Le spectacle commence avec l'énumétion savoureuse de tout ce qui est désir. De tout ce qui mêne à l'absolu. Le ton était donné, j'exultais déjà.
Combien de temps faut-il pour que soit créé un monde? Avec ses montagnes, son ciel et ce qu'il a de vie? Un monde d'envie et de désir… C'est à la création d'un monde que nous assistons dans les premiers moments du spectacle.
Gargantua Photo: Alexandre Larouche |
Dans le Gargantua du Cri, les manipulateurs sont comme autant de dieux imparfaits qui se seraient fondus dans le paysage.
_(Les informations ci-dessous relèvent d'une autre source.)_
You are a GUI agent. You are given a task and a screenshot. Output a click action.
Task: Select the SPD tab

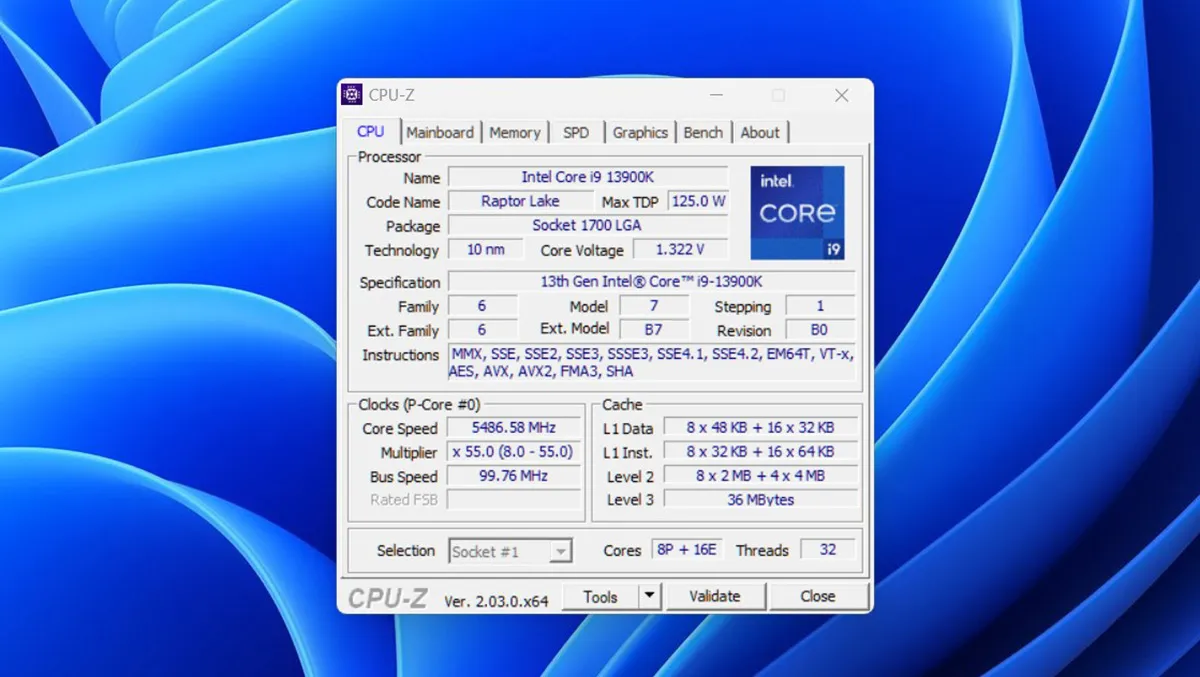click(x=576, y=132)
Des enfants titanesques, indociles et indisciplinés, qui joueraient avec la vie, acceptant de transgresser les règles de leur propre jeu. Ce n'est pas la justesse de leurs gestes, ni exactitude de la mesure chorégraphique qui suscite l'intérêt… Un enfant ne demande pas à son jeu d'être parfait. Il lui demande d'être un jeu. Ce serait abus de cliché de dire que les sept comédiens ont l'air de s'amuser. Ils ont plutôt l'air d'enfants plus grands que nature qui s'amusent, simlement.
Photo: Vicky Côté |
Bémol à apporter. Les marionnettes (parce qu'elles sont nombreuses) représentant le grand Gargantua manquent peut-être un peu de poids, n'acquérant jamais plus que la prestance d'une poupée. Évidemment, c'est un choix justifiable, puisqu'on voulait que les objets demeurent bruts. Or, le Gargantua ne semble pas prêt à accueillir avec autant d'abus ses jouissances légendaires.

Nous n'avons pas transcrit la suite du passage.